Please repeat exactly the lines below from the one containing "Task: Click Add Wait & Schedule Time button" down to the one containing "This screenshot has width=628, height=322.", both included, and nothing else.

### Records shown

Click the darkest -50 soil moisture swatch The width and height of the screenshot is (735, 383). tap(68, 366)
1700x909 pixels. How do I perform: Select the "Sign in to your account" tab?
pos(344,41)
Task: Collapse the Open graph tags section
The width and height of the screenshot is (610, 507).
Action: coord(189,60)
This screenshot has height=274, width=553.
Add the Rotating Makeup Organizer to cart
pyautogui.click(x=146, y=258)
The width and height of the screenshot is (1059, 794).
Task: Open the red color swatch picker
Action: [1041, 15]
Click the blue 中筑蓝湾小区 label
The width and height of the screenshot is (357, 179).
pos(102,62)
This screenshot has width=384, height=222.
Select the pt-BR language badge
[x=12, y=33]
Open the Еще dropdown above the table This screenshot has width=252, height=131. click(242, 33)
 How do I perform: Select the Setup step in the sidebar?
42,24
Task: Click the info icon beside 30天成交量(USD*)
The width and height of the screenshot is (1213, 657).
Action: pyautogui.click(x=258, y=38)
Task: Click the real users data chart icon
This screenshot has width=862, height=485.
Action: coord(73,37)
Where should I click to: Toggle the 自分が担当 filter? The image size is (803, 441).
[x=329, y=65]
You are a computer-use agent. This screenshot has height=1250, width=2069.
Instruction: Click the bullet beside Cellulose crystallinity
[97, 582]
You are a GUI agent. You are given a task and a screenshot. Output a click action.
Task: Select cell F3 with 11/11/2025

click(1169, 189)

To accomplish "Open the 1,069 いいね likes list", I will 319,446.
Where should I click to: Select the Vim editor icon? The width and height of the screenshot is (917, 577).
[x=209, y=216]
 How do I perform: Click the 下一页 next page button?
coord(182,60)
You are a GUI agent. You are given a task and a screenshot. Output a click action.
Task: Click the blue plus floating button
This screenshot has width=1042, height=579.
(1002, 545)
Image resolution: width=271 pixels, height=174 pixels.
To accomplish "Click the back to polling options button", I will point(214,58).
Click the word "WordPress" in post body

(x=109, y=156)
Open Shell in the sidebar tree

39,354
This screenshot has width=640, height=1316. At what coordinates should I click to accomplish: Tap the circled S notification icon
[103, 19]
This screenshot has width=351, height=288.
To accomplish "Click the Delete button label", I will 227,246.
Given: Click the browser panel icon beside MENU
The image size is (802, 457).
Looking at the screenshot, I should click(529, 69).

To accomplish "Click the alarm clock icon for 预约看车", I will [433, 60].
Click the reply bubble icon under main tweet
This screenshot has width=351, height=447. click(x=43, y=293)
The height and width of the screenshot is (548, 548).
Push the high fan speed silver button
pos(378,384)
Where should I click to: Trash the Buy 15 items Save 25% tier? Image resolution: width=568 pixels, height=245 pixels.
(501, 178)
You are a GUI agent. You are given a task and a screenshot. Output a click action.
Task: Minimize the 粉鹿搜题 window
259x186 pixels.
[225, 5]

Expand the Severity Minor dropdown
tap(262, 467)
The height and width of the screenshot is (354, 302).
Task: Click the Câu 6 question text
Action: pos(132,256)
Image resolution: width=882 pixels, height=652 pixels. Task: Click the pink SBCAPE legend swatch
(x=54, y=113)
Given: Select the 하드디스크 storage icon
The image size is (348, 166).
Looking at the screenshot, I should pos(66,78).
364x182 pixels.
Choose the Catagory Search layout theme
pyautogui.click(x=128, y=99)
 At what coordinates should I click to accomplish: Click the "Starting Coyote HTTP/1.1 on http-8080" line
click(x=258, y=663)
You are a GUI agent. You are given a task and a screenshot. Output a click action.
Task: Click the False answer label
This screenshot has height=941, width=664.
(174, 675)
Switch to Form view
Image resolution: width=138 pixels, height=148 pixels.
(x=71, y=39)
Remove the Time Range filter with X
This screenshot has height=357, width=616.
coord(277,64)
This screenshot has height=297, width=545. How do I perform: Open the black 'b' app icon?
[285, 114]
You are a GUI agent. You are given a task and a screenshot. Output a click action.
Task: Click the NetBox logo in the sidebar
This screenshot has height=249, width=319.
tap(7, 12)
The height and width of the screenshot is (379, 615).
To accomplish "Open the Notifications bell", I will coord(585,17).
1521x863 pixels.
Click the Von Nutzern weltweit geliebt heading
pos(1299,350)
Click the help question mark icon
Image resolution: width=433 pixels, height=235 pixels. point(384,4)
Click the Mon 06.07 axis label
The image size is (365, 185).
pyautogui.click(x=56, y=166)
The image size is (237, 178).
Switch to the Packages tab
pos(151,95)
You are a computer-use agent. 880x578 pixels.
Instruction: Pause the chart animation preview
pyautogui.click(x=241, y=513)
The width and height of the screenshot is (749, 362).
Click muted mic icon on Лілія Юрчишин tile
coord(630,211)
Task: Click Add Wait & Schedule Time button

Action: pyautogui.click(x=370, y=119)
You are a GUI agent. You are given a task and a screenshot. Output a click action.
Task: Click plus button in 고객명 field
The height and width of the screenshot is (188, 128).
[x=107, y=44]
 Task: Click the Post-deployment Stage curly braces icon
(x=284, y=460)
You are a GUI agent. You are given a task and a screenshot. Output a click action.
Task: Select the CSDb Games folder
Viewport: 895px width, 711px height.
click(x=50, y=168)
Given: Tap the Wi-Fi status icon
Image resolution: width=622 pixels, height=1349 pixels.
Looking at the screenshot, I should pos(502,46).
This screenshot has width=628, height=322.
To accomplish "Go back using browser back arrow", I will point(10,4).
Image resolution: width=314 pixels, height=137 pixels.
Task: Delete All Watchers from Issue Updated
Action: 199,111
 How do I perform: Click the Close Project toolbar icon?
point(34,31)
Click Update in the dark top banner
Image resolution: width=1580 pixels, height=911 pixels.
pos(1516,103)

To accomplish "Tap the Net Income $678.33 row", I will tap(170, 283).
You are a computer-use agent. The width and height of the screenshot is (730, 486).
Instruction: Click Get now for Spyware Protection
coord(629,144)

######

Solution to the exercise
Task: Click Add Wait & Schedule Time button

Action: pyautogui.click(x=370, y=119)
You are a GUI agent. You are given a task and a screenshot. Output a click action.
Task: Click plus button in 고객명 field
The height and width of the screenshot is (188, 128).
[x=107, y=44]
 Task: Click the Post-deployment Stage curly braces icon
(x=284, y=460)
You are a GUI agent. You are given a task and a screenshot. Output a click action.
Task: Select the CSDb Games folder
Viewport: 895px width, 711px height.
click(x=50, y=168)
Given: Tap the Wi-Fi status icon
Image resolution: width=622 pixels, height=1349 pixels.
Looking at the screenshot, I should pos(502,46).
This screenshot has width=628, height=322.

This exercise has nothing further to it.